WHAT YOU NEED TO DO
Starting with the line that contains "Locate an element" and going on through the last of the lines, recast each line as a string in a JSON list, with blank lines skipped and the pictures left out.

"""

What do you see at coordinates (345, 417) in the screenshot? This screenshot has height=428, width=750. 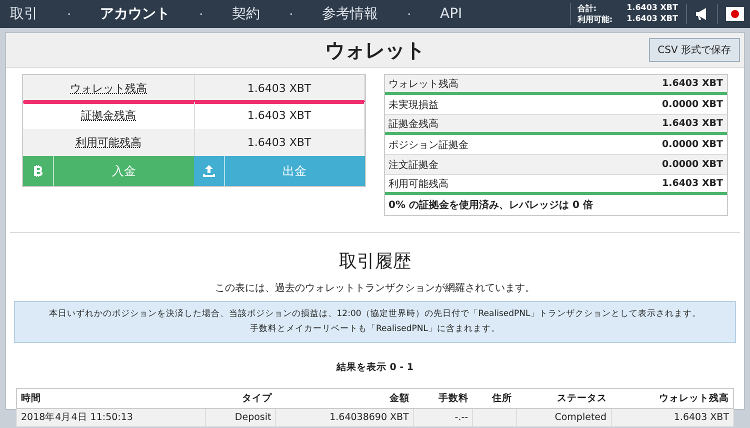 I see `table-cell: 1.64038690 XBT` at bounding box center [345, 417].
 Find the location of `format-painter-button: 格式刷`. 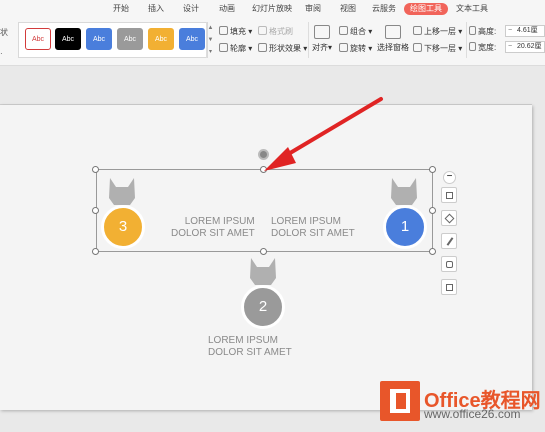

format-painter-button: 格式刷 is located at coordinates (276, 32).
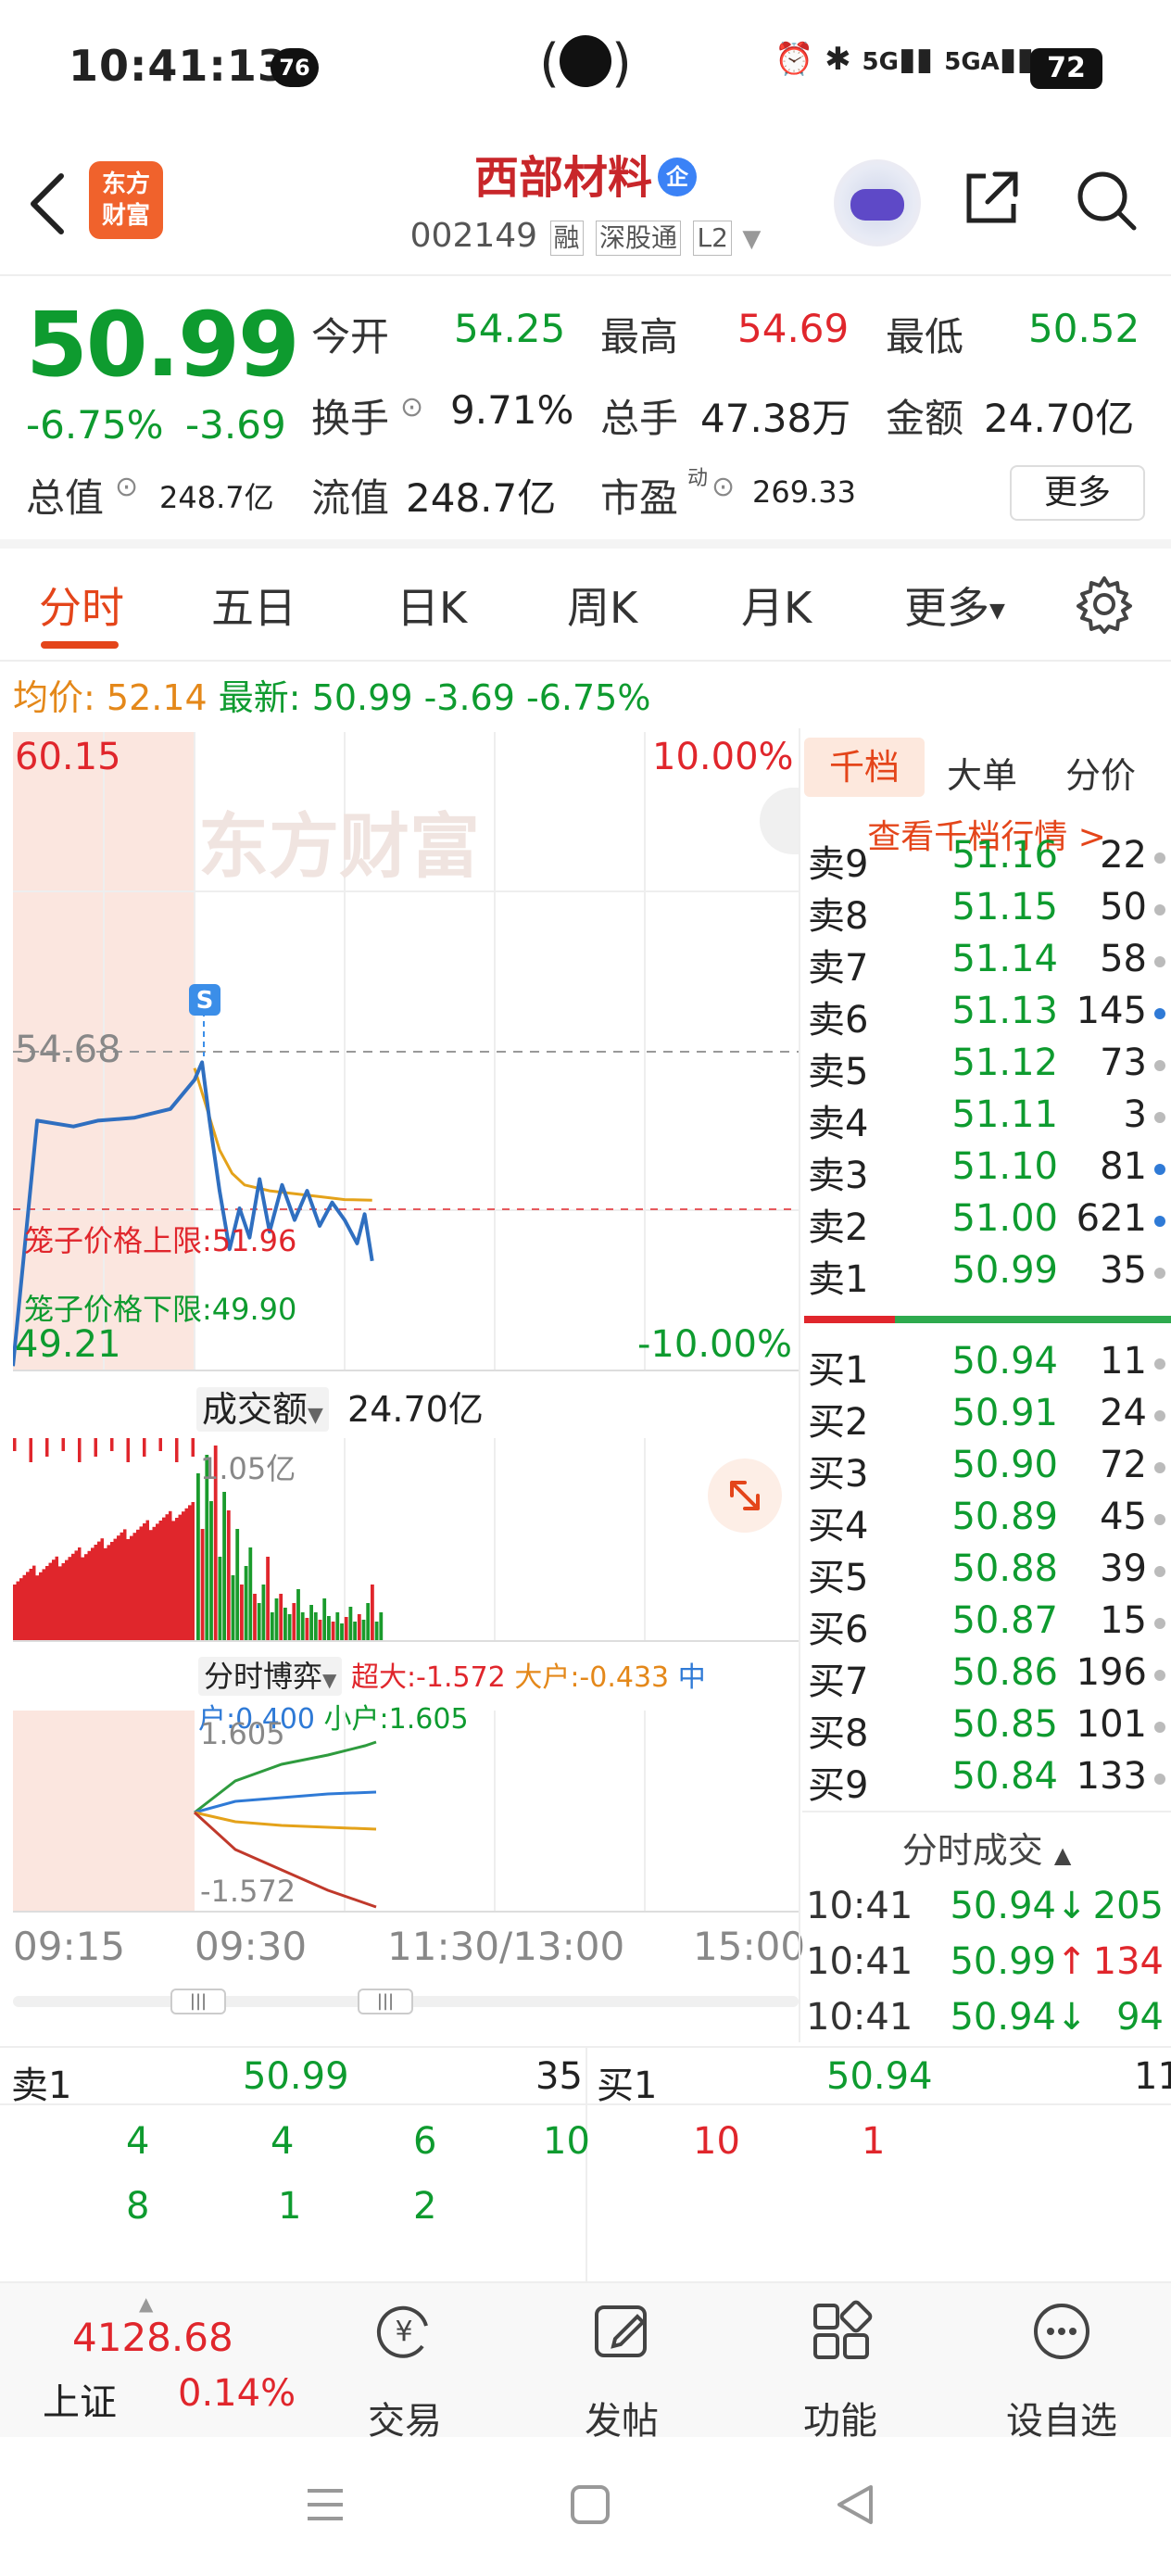 This screenshot has height=2576, width=1171. I want to click on buy-queue-item: 1, so click(874, 2142).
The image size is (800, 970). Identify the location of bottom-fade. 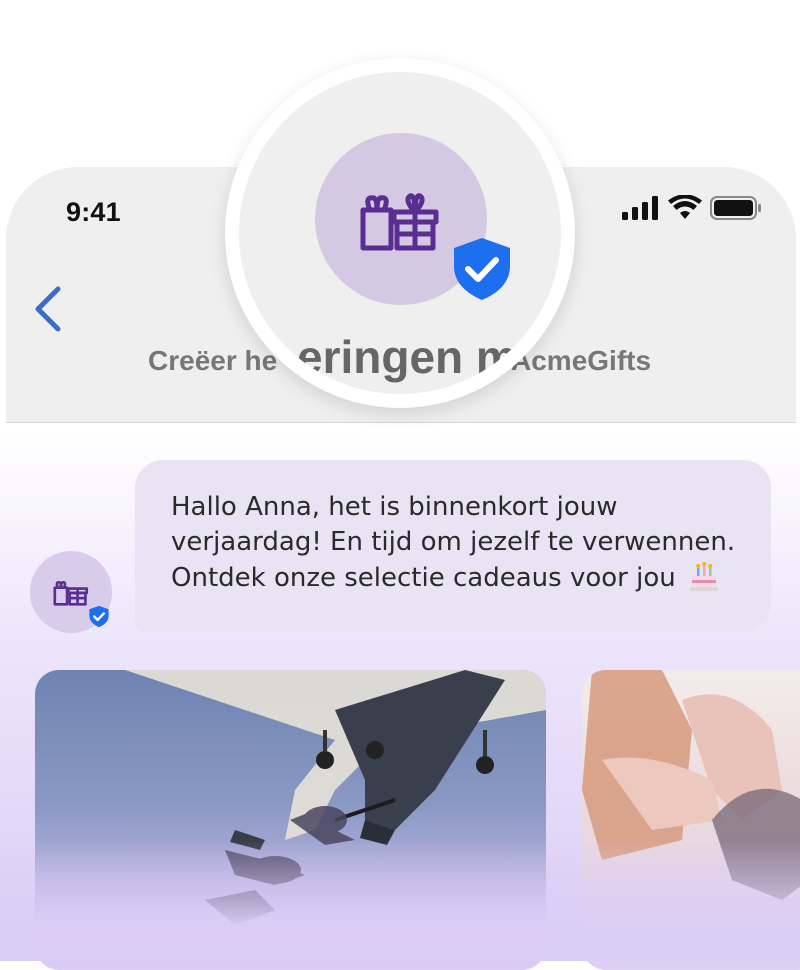
(400, 900).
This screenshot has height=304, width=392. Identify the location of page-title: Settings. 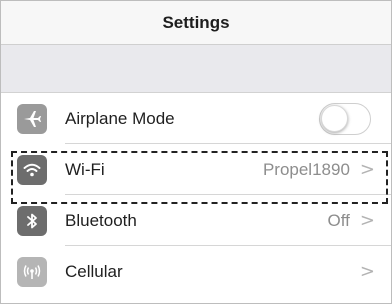
(196, 22).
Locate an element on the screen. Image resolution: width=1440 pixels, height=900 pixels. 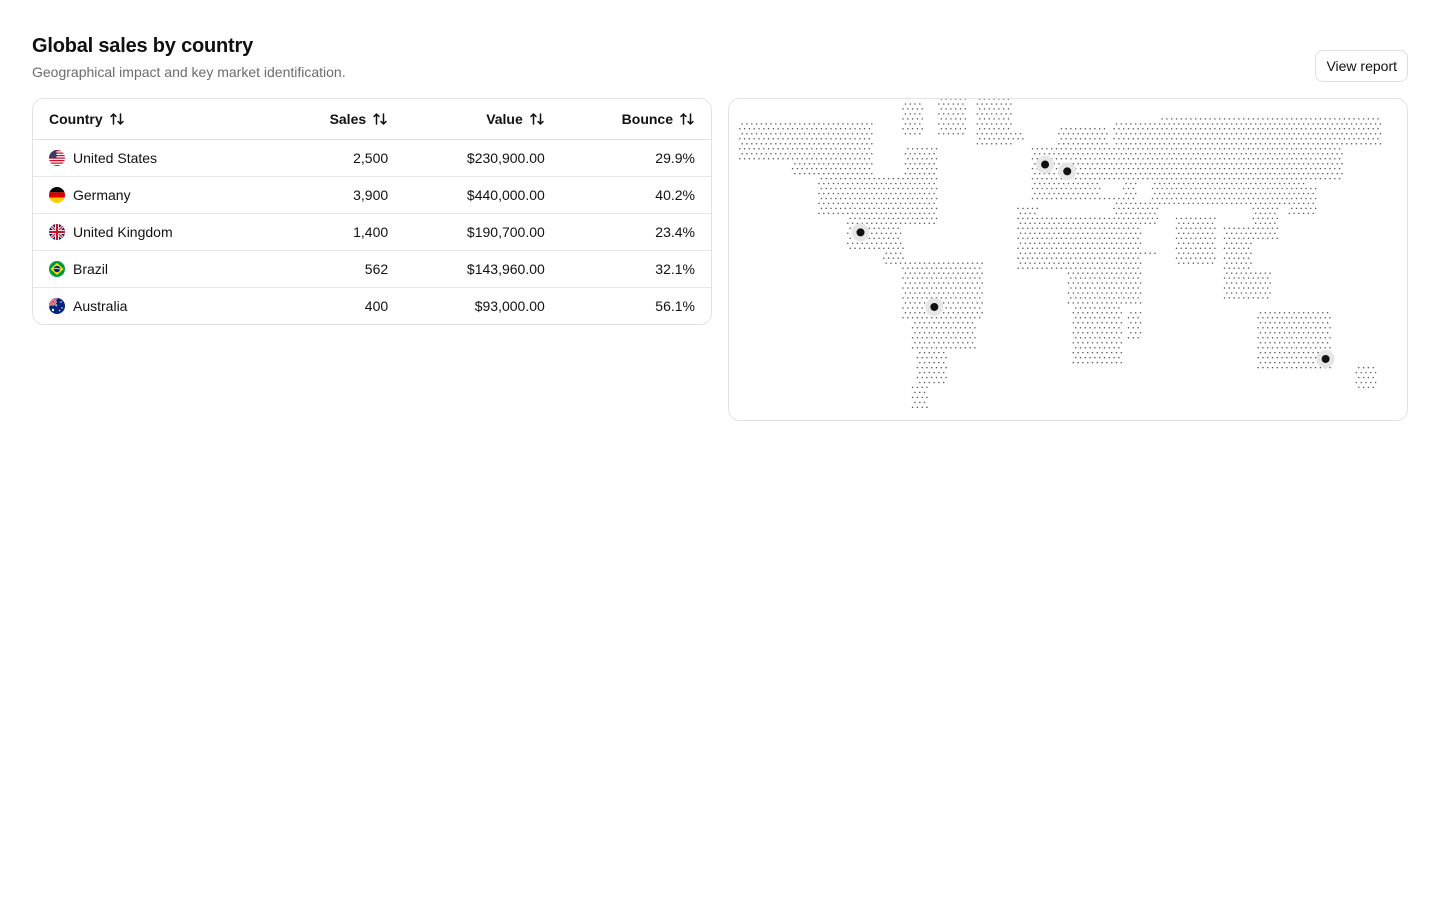
map-marker-australia is located at coordinates (1326, 358).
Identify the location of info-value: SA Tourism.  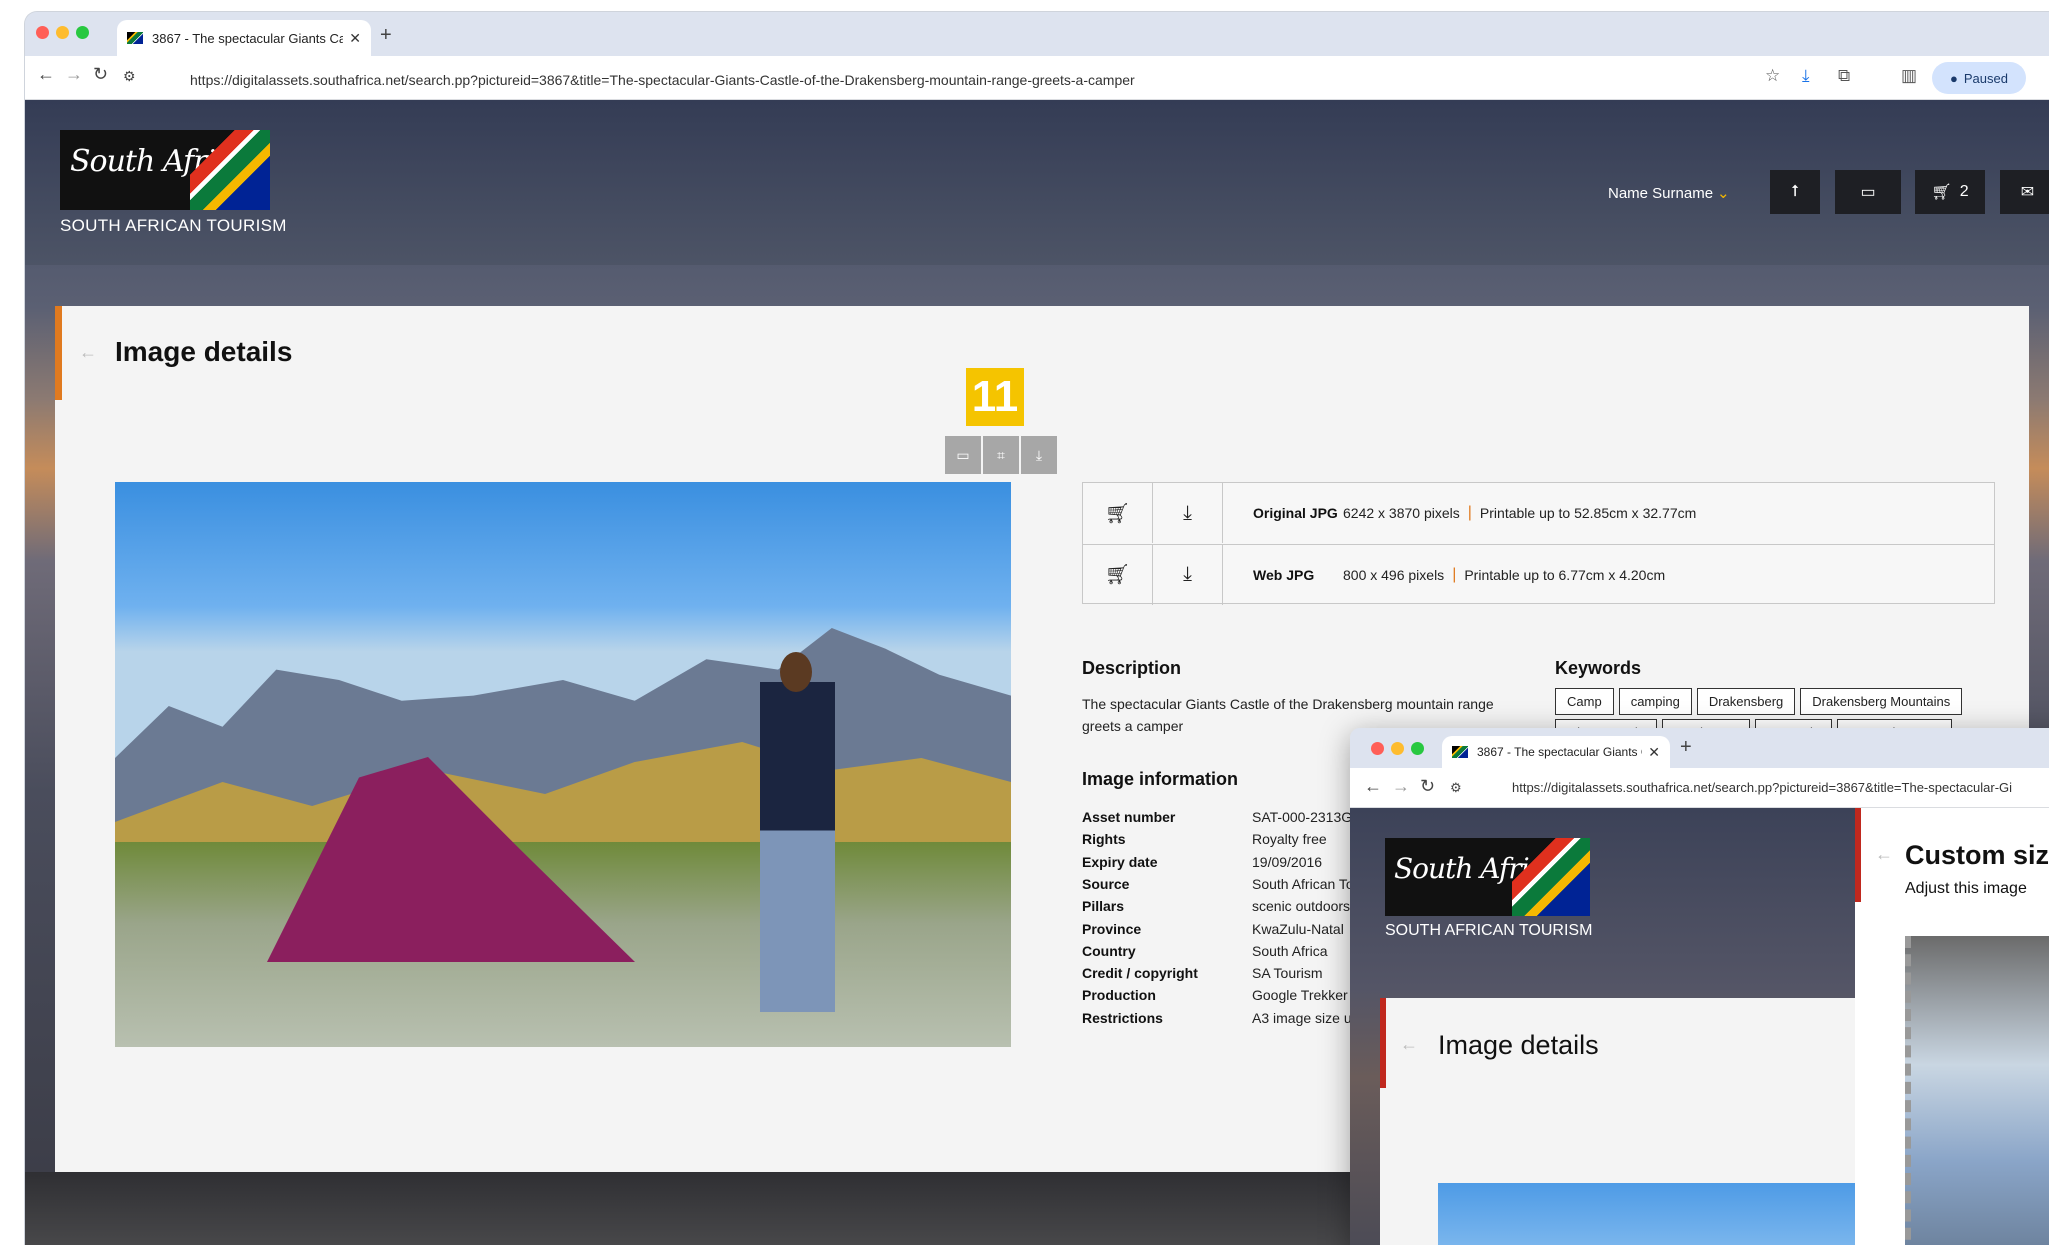
(1288, 974).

"""

RESPONSE FOR THIS EXERCISE
[
  "Locate an element on the screen. Image resolution: width=1440 pixels, height=900 pixels. ",
  "map-marker-australia is located at coordinates (1326, 358).",
  "Identify the location of info-value: SA Tourism.  ",
  "(1288, 974)."
]